MinEx applauds WorkSafe review of CPD

Posted on 29 March 2019

(As published by Inside Resources - 28 March 2019)

The New Zealand Mining Board of Examiners has announced a review of continuing professional development is expected this year, a decision strongly supported by MinEx.

In its February newsletter, published yesterday, the Board said it “now believes some changes may be appropriate, and a formal consultation process will be completed this year to ensure CPD requirements are fit for purpose and reasonable”.

This news comes three months after WorkSafe published industry feedback on the CPD process, in December.

In this, 61 per cent of respondents said they found it too difficult to record and evidence CPD, and 49 per cent said they found CPD hard to complete.

The Board’s most recent announcement notes that another consultation process will be launched in due course, as it seeks feedback on proposed options for changes to the CPD requirements.

Details

Continuing professional development was introduced in December 2015.

At the time, the Board said it would review the CPD “once the system was embedded”.

In this, the first review of CPD, the Board is proposing “there could be more flexibility around how and when CPD hours are achieved over the five year renewal period.

“The intention will be to provide more options for certificate of competency holders to achieve the requirements, but also maintain the value of CPD.”

At present, CoC holders must cover four categories of competency, in their formal or informal training hours.

These are: operating and safety systems; legislation; emergency management; and leadership.

Under the current CoC and CPD rules, training hours for each of the categories may not be cross-credited – an issue raised in last year’s WorkSafe survey.

The second proposed change regards “transition arrangements.”

In this, “The BoE wishes to consult on the possibility of providing a one-off transition process to allow CoC holders who have not met their annual requirements to ‘catch up’ CPD hours”.

The present system dictates that if a CoC applicant is unable to meet their CPD hours in one year, they cannot make up the difference in subsequent years.

It means that workers who fall short, even by half an hour, are unable to ‘catch up’ and therefore, are unable to obtain the hours required to achieve a CoC.

MineEx response

MinEx chief executive, Wayne Scott, told Inside Resources that the Board’s announcement is a “step in the right direction”.

He explained the sector is “frustrated by the constraints of CPD, and in particular, in inflexibility of the current system”.

Scott thinks that last year’s WorkSafe survey, and the results of the 2018 audits, revealed that many identified CPD was too hard.

“My hope is that the Board will review the four categories of competency. When applicants are told they need to achieve X-number of hours in emergency management, for example, it becomes nothing more than a numbers game.

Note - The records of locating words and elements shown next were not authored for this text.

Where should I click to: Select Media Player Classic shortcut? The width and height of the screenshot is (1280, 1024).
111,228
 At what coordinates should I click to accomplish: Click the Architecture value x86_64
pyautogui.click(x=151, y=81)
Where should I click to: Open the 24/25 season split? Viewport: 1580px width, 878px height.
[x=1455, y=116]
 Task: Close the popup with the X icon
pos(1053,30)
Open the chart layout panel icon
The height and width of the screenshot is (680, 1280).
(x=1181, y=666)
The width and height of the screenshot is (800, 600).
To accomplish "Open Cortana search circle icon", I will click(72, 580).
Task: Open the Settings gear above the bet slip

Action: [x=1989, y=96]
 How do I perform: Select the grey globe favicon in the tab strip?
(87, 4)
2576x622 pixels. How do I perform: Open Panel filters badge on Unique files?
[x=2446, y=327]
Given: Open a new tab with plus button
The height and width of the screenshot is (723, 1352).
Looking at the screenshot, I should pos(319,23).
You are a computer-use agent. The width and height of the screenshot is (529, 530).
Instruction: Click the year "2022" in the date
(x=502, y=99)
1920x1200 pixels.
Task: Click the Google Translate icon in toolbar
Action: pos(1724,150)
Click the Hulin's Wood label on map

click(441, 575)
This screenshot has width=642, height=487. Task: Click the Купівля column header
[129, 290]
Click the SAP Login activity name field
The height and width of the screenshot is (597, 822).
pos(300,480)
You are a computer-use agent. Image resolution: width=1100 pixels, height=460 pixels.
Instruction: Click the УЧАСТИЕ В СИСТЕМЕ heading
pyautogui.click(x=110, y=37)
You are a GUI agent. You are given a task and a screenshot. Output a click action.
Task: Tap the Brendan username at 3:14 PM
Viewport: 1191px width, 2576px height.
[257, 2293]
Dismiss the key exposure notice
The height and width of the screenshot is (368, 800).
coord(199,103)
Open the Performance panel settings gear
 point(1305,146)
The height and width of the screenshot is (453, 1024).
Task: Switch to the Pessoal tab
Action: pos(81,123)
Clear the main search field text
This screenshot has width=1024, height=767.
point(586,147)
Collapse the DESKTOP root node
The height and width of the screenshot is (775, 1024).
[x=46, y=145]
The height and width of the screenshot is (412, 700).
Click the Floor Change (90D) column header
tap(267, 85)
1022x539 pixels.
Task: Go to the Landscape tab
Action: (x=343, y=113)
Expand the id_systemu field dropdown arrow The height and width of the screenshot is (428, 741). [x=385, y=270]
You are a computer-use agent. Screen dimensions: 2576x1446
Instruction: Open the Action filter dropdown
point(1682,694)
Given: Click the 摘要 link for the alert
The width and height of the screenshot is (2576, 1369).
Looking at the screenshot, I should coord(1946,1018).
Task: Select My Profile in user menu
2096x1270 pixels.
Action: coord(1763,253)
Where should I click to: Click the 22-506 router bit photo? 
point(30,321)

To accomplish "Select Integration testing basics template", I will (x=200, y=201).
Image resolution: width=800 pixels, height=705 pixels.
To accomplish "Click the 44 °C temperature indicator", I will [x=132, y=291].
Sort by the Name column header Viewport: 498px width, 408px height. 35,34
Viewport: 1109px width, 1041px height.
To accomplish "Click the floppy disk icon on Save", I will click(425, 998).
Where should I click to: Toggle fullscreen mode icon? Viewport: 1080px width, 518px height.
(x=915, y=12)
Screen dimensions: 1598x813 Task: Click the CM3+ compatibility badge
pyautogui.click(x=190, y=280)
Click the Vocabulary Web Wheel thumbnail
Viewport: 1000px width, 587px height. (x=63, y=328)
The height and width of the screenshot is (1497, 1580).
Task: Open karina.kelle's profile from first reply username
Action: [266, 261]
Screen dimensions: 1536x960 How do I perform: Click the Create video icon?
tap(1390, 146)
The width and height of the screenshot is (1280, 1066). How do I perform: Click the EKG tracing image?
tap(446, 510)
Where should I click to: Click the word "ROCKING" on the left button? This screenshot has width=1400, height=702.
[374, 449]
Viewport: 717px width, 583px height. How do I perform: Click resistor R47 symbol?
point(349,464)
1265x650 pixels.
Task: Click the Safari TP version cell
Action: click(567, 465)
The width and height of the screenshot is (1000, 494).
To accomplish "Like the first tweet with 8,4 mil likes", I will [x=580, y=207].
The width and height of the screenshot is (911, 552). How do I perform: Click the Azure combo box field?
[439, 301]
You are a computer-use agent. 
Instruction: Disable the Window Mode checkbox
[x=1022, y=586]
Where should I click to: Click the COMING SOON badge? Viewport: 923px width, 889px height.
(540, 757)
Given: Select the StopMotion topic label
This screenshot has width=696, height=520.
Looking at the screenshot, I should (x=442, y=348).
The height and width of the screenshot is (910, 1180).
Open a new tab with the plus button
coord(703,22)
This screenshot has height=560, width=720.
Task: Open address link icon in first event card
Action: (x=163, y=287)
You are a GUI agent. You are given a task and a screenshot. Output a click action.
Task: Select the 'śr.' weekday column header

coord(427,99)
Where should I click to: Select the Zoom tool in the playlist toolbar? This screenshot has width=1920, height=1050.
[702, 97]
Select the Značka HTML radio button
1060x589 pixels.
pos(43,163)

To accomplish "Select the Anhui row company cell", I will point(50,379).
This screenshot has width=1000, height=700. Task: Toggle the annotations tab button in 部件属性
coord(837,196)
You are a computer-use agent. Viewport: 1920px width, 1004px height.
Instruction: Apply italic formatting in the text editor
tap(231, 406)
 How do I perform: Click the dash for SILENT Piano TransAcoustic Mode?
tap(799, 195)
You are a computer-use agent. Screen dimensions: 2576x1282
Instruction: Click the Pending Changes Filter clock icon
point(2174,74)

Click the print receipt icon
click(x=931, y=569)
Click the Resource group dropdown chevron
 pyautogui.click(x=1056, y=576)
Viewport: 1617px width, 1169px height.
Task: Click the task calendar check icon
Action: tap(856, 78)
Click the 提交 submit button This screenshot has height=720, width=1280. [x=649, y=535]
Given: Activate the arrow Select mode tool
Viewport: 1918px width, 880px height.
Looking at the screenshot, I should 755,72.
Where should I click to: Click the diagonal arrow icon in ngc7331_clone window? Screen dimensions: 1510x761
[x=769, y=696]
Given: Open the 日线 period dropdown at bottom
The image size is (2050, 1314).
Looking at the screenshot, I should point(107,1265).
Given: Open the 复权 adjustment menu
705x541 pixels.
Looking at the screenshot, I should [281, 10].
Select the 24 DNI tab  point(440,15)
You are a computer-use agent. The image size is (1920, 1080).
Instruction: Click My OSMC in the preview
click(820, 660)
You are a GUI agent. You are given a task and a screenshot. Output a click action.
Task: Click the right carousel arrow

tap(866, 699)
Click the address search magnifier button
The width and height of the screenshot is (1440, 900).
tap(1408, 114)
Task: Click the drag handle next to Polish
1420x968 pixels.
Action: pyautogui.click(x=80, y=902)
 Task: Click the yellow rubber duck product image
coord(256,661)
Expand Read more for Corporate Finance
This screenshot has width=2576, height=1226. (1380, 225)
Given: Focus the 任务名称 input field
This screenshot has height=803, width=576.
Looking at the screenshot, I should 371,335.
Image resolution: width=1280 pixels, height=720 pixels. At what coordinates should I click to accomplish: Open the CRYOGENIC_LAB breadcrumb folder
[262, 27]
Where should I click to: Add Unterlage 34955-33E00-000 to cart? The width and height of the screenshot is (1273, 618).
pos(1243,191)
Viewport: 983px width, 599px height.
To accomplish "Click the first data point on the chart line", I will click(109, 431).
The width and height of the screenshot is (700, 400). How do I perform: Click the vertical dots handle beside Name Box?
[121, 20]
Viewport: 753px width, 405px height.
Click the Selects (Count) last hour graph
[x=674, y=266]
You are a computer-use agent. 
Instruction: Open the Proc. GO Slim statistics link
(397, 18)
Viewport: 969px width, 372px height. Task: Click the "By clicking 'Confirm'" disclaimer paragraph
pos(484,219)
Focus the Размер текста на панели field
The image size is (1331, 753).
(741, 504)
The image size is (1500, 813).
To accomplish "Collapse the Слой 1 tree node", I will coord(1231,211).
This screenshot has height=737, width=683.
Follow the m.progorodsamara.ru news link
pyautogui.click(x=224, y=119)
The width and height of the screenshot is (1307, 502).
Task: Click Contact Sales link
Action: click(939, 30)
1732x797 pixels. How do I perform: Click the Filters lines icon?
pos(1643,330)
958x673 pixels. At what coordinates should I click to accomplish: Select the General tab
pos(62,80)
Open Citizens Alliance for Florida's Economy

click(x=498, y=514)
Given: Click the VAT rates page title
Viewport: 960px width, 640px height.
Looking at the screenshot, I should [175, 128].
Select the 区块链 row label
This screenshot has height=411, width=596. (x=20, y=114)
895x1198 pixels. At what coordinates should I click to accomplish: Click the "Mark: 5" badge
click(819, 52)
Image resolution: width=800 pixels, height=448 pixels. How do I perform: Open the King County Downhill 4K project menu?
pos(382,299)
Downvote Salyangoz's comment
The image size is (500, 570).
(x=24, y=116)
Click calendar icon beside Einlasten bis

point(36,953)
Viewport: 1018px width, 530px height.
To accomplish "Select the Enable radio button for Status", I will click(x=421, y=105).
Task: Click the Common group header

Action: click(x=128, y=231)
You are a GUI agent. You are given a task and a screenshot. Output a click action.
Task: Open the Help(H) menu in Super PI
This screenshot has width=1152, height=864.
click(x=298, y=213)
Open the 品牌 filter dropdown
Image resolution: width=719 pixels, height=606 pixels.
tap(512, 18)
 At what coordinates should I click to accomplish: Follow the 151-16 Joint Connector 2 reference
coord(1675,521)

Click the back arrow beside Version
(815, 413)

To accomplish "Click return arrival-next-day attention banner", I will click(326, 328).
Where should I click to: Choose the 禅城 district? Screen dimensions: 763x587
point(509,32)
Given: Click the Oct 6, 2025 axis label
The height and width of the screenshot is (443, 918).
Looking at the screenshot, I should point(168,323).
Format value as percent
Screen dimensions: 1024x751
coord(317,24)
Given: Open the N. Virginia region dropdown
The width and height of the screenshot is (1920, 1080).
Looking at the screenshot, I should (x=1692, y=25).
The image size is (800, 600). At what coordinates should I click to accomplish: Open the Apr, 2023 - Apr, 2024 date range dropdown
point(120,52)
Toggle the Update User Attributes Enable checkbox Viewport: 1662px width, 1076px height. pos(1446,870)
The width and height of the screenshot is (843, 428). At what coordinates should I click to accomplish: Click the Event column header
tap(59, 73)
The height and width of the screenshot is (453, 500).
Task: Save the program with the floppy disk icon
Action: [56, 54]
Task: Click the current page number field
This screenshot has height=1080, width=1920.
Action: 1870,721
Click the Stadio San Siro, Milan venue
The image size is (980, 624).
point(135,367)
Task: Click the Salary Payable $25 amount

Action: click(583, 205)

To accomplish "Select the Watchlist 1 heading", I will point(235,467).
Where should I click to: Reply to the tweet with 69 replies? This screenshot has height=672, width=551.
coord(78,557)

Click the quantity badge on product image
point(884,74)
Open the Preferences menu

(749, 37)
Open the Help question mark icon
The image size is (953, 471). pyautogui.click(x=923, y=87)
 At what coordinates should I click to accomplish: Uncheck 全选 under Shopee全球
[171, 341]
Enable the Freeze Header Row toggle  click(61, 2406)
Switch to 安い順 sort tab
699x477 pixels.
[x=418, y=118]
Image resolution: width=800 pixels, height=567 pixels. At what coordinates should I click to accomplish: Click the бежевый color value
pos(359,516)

“It is an opportunity lost – we have people turning up to the same training workshop multiple times, just to get their hours up.”

Scott is particularly hopeful that the Board will reassess the caveat that says applicants cannot ‘catch up’ on their training hours.

He explained that some tended to simply give up after their first year, because the current rules prevent them from backdating excess hours.

Scott acknowledges that CPD is valuable, but “the devil will be in the details”.

“It shows the Board has an understanding of where the industry is at. And that can only be positive. MinEx will be making a submission on behalf of the sector when the consultation process opens.”